Logically, it should, therefore, have responded critically and decisively to the deposing last month of the Morsi Government by a military coup.
Instead, its thinking has been muddled, and it has stood by while the hopes for a democratic Egypt disappear amid violence and bloodshed.
It was probably expecting too much for Egypt to instantly create a flourishing democracy after so many years of dictatorship and military rule. Hands were always likely to be overplayed. In that regard, no party to the present crisis is blameless. Mr Morsi, the head of a long-outlawed organisation, sought to make the most of his success by pursuing the Brotherhood's own interests, notably through a constitution that would have implanted a strict Islamist state.

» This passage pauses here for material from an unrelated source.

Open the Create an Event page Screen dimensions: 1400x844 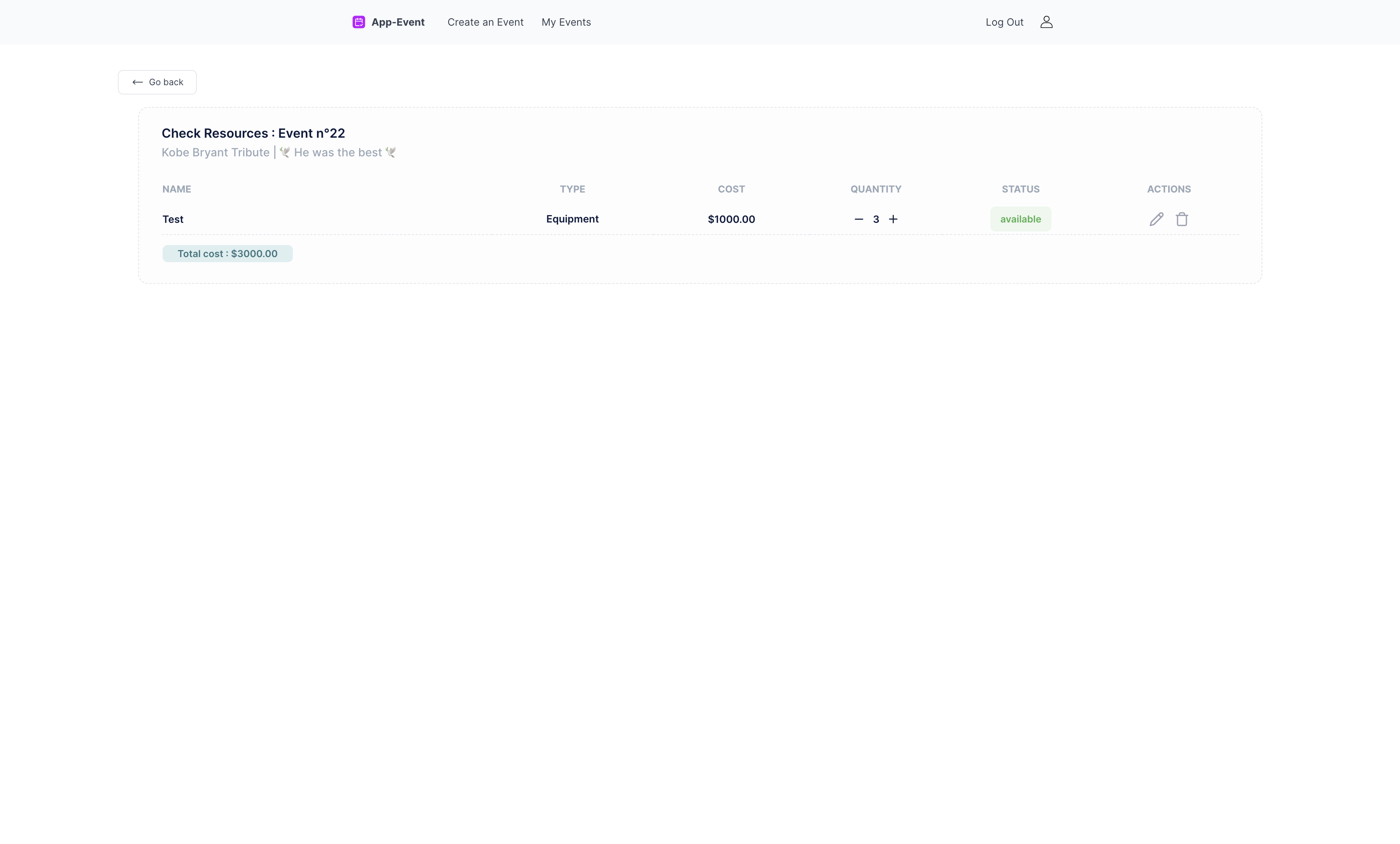(x=485, y=22)
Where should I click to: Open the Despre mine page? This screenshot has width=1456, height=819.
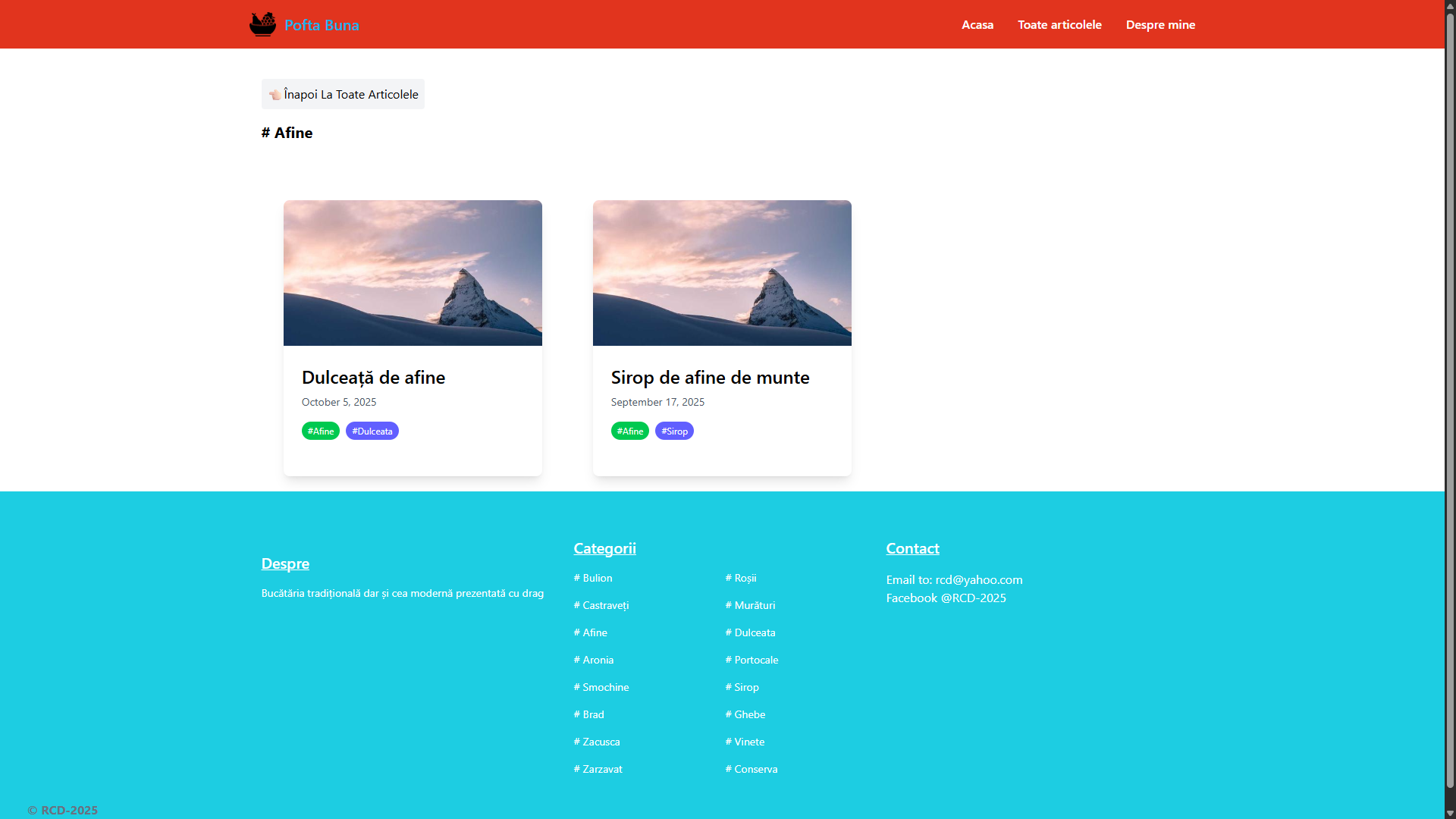tap(1159, 24)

His disdain for pluralism alienated the liberal and secular youth groups who had led the protests against the Mubarak regime in Tahrir Square, paving the way for his election triumph. These groups, in turn, paid little heed to the legitimacy of Mr Morsi's government when they again took to the streets. And they provided the catalyst for intervention by military leaders, with whom Mr Morsi had also, fatally, fallen out. For the past few decades, Egyptian politics have been dominated by the struggle between the army and the Brotherhood. The former had no qualms about mounting a coup, and after days of violent chaos is now talking of banning the Brotherhood.
The army believes it can eliminate the group from Egyptian politics. It is wrong. Through eight decades of persecution, the Brotherhood has proved itself well organised, disciplined and resilient. It is well entrenched in Egyptian life and will re-emerge in some shape or form. So will the democratic impulse in Egypt. Whatever the military does, the genie is out of the bottle and cannot be put back.
The West's only tenable response is to demand the return of democracy, using whatever muscle it has. But its reaction so far has been tepid. The White House has cancelled a joint United States-Egypt military exercise, but has declined even to describe the military's action as a "coup". Using that wholly accurate description would lead Washington to stop sending an annual US$1.3 billion in aid direct to the Egyptian military. It worries that conservative monarchies in the region, notably that of Saudi Arabia, would merely step into the breach, lessening US influence. But that is hardly a valid reason for essentially standing by as the military seeks to stamp out a democratically elected party.
Only now, as the death toll mounts, are appropriate condemnatory words coming from the West. The European Union has said the killings "could not be condoned" and indicated it would review its relations with Egypt. This could lead to the suspension of financial aid, which is much needed because of the Morsi Government's inability to improve the country's dire economy.
Such action must be taken in the interests of accelerating the withdrawal of the army from politics and the restoration of democracy.
Military rule might, in many ways, be a more comfortable prospect for the West than an Islamic government. That, however, is not a sustainable position. Egyptian political leaders of all stripes will have learned harsh lessons from the country's first brief spell of democracy.
The West must not be afraid to help give them a second chance.